Zak Stucke
Zak Stucke

Reputation: 452

Identify actual precision of a float

I am interacting with an API that returns floats. I am trying to calculate the number of decimal places with which the API created these floats.

For example:

# API returns the following floats.
>> 0.0194360600000000015297185740.....
>> 0.0193793800000000016048318230.....
>> 0.0193793699999999999294963970.....

# Quite clearly these are supposed to represent:
>> 0.01943606
>> 0.01937938
>> 0.01937937

# And are therefore ACTUALLY accurate to only 8 decimal places. 

How can I identify that the floats are actually accurate to 8 decimal places?
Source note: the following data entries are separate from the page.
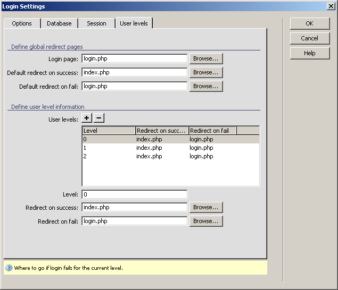This screenshot has height=290, width=338.
Task: Open Help for Login Settings
Action: click(309, 53)
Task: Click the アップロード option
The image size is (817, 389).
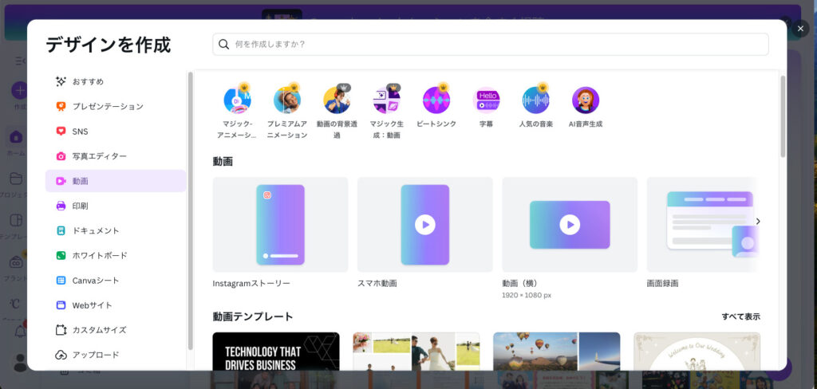Action: pyautogui.click(x=96, y=355)
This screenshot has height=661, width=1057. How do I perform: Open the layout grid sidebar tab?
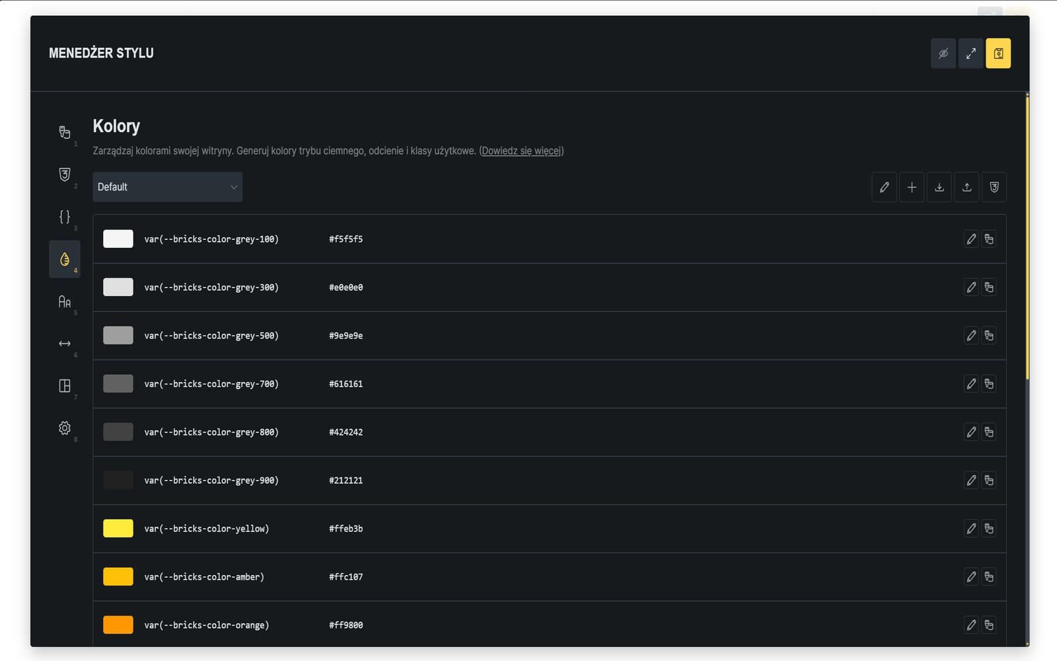tap(65, 386)
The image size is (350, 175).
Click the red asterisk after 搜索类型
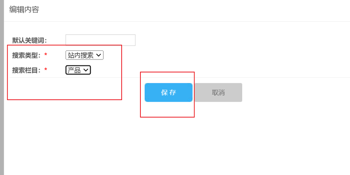point(46,55)
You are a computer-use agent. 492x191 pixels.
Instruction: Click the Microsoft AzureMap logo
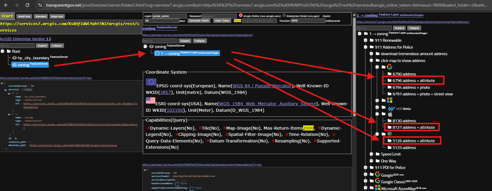(378, 188)
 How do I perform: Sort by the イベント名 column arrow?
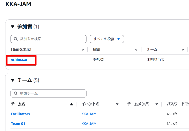(x=117, y=104)
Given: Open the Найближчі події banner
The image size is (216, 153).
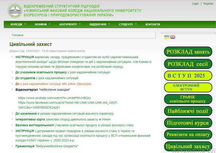Looking at the screenshot, I should (x=188, y=111).
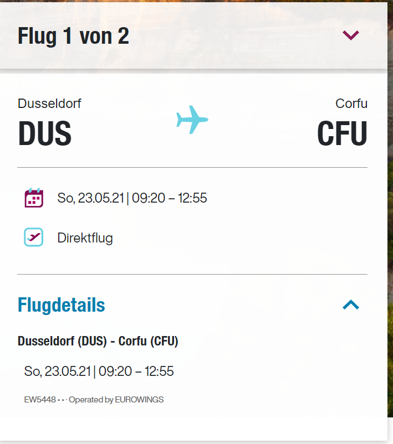
Task: Click the Operated by EUROWINGS text
Action: pyautogui.click(x=116, y=400)
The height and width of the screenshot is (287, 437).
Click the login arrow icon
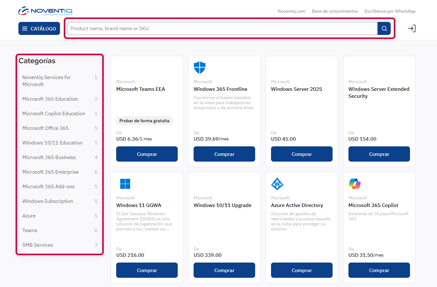click(412, 29)
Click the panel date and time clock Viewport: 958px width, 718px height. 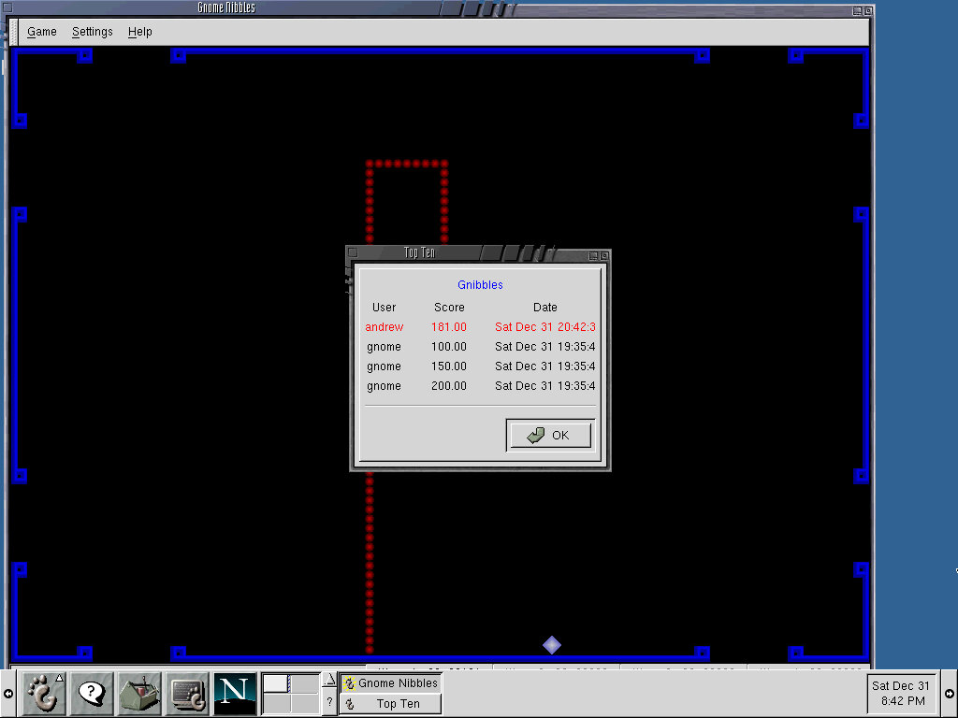[x=900, y=693]
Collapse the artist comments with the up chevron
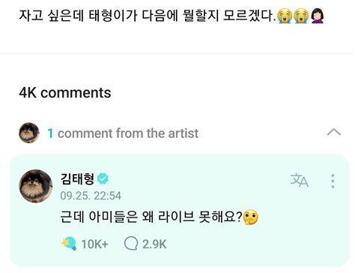This screenshot has width=355, height=273. 334,132
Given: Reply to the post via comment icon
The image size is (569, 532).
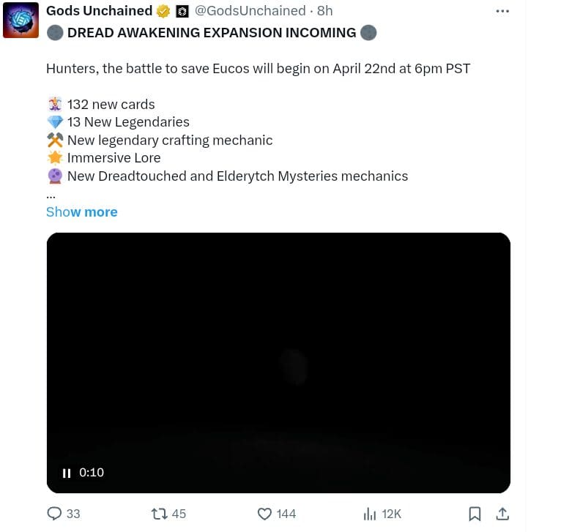Looking at the screenshot, I should pyautogui.click(x=55, y=514).
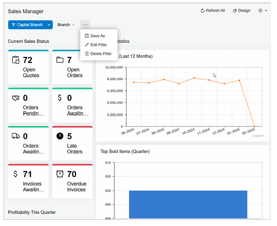Click the Open Orders folder icon
The image size is (277, 226).
click(60, 60)
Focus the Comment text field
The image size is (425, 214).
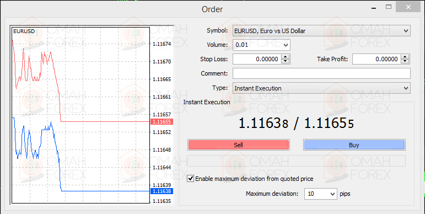[321, 73]
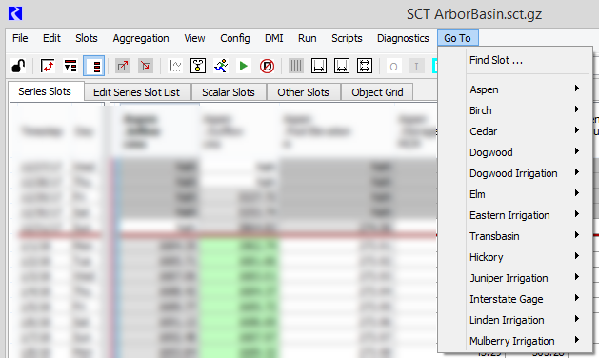Switch to the Object Grid tab

pos(377,92)
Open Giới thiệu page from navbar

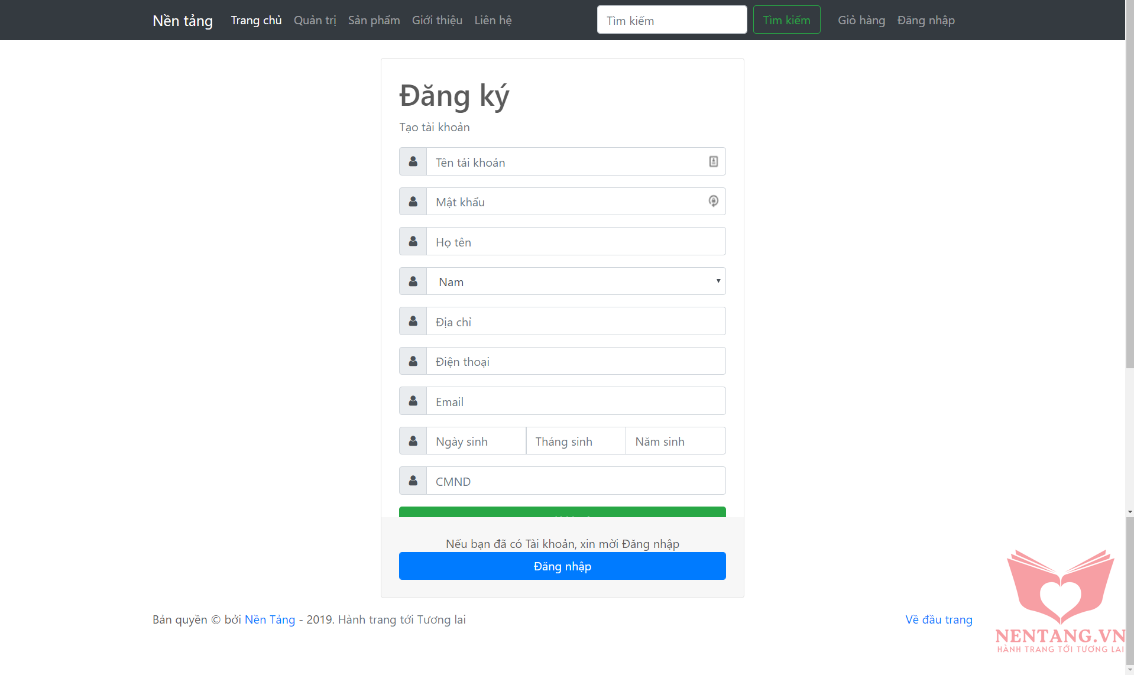(x=437, y=20)
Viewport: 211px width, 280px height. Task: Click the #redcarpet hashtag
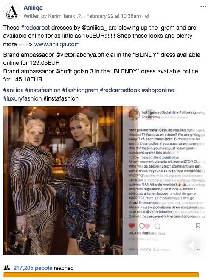pos(35,28)
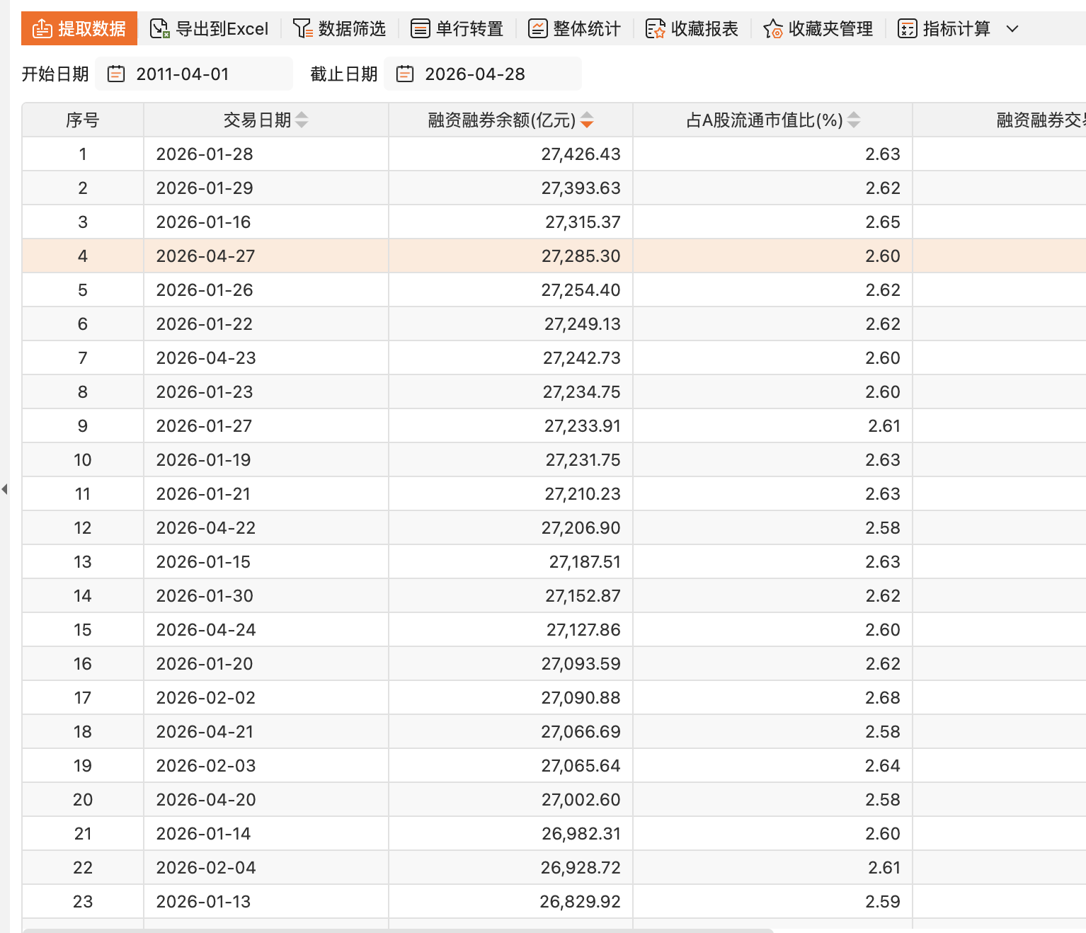Expand the collapsed left side panel arrow
This screenshot has width=1086, height=933.
(5, 488)
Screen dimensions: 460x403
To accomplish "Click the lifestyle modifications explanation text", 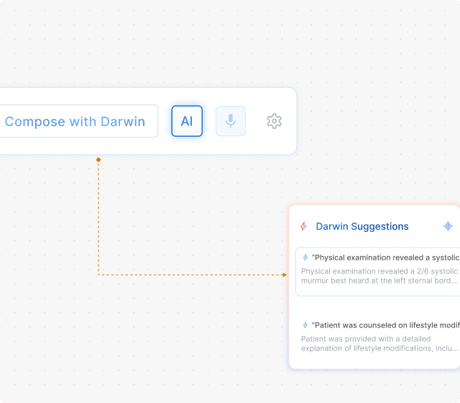I will (379, 343).
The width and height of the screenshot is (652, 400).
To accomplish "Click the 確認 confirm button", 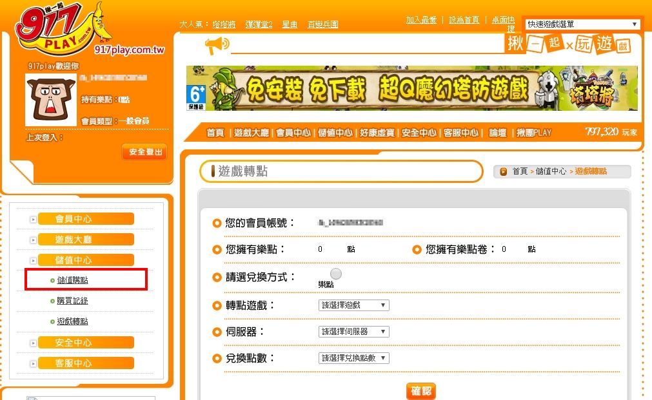I will pos(421,391).
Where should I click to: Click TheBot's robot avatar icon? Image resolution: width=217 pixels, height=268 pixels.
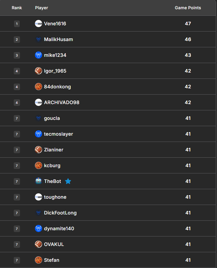[x=39, y=181]
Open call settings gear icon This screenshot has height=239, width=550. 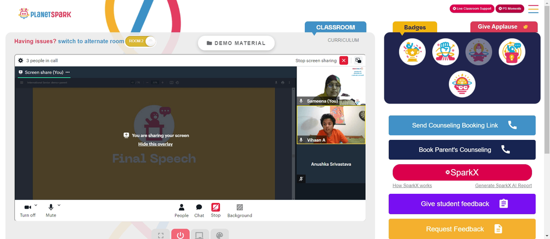point(21,61)
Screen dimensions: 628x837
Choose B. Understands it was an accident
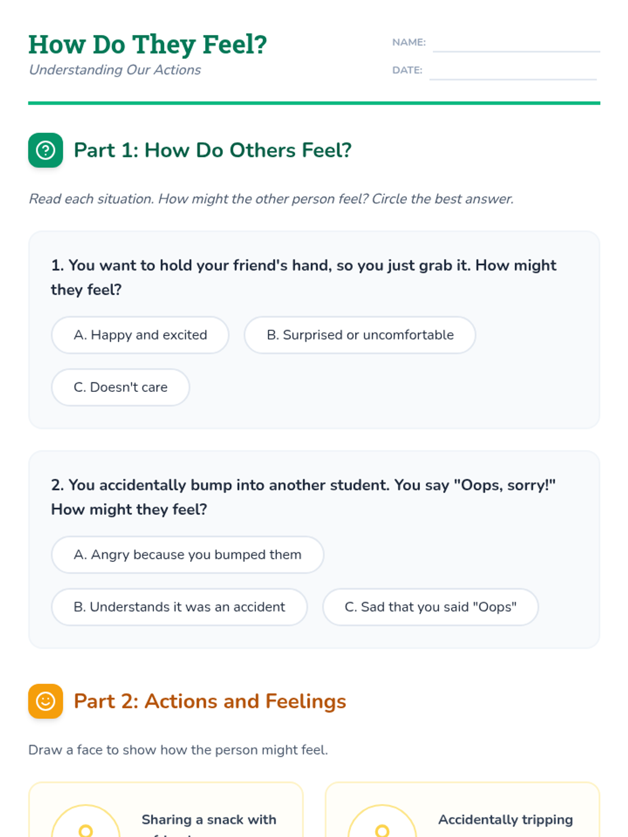pyautogui.click(x=179, y=607)
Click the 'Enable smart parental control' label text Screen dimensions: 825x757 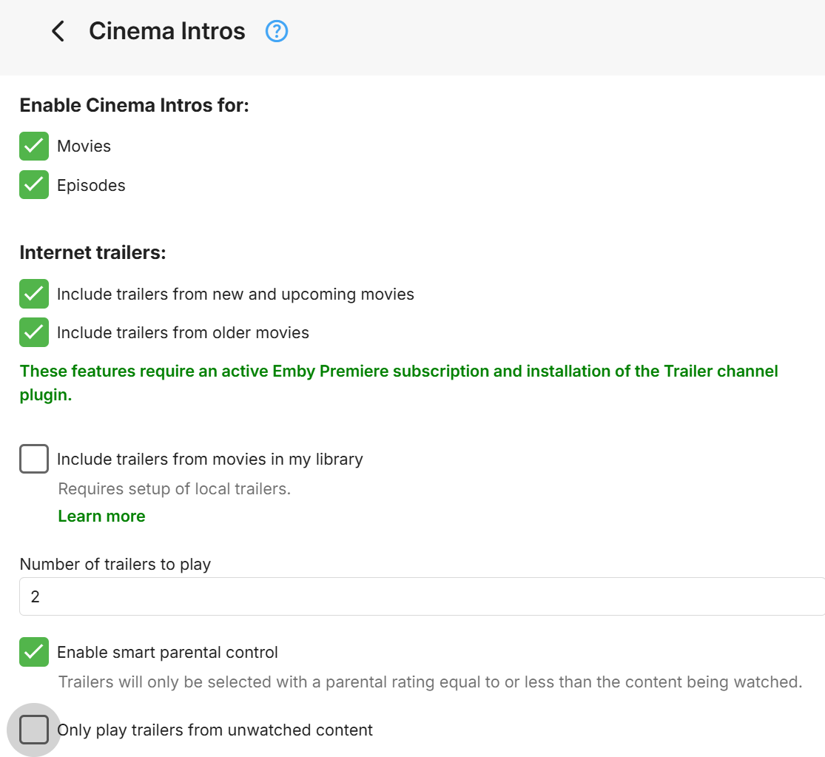click(x=167, y=653)
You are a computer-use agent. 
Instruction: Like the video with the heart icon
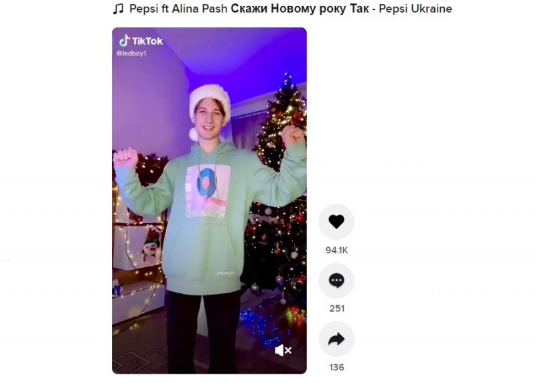click(336, 222)
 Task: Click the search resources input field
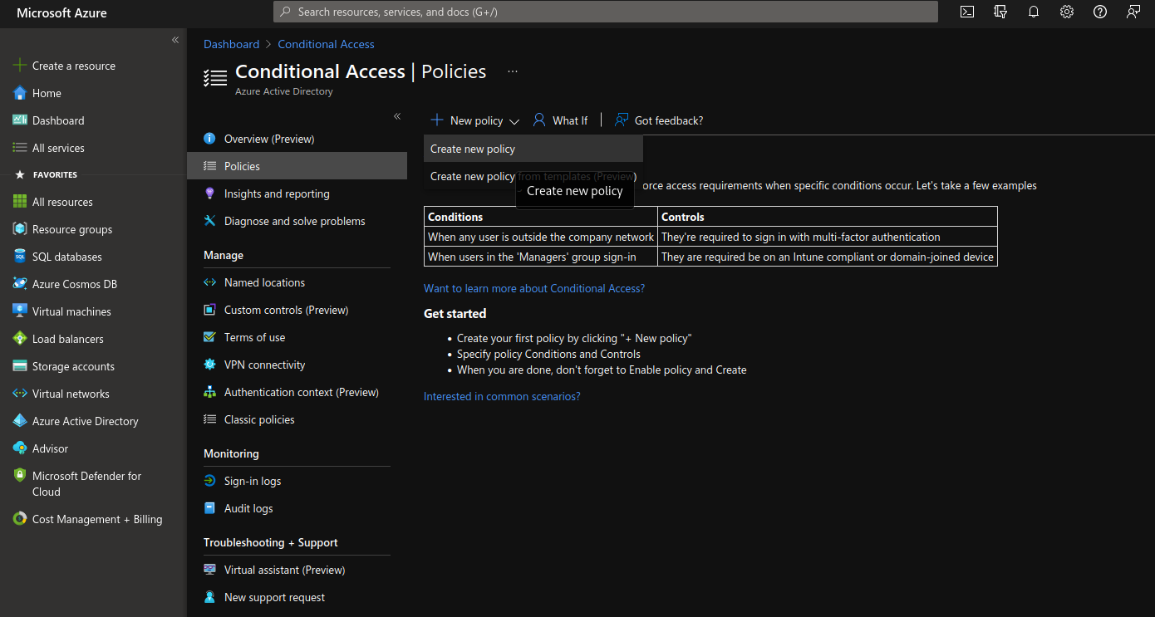coord(605,12)
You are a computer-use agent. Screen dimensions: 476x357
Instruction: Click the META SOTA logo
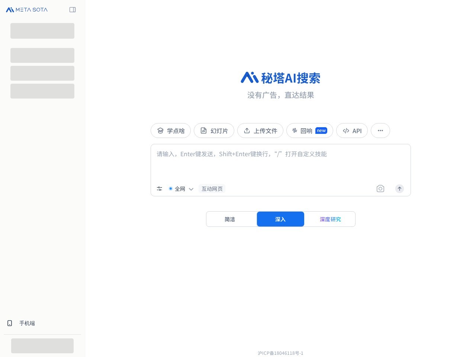pos(26,9)
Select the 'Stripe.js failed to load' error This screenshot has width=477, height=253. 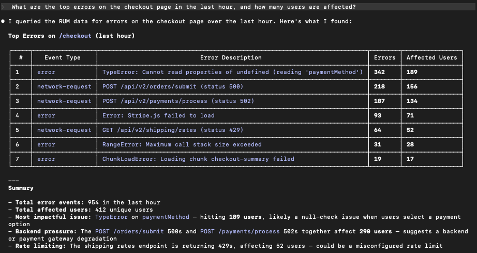pos(158,115)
Once I do that, I can initialize a decimal.Decimal instance with the "true" values rather than the inaccurate floats.

Edit: The number of accurate decimal places returned by the API varies and is not always 8!

Upvotes: 2

Views: 190

Answers (1)

ndmeiri
ndmeiri

Reputation: 5039

If you are using Python 2.7 or Python 3.1+, consider using the repr() builtin.

Here's how it works with your examples in a Python 3.6 interpreter.

>>> repr(0.0194360600000000015297185740)
'0.01943606'
>>> repr(0.0193793800000000016048318230)
'0.01937938'
>>> repr(0.0193793699999999999294963970)
'0.01937937'

This works because repr() shows the minimum precision of the number, n, that still satisfies float(repr(n)) == n.

Given the string representation returned by repr(), you can count the number of digits to the right of the decimal point.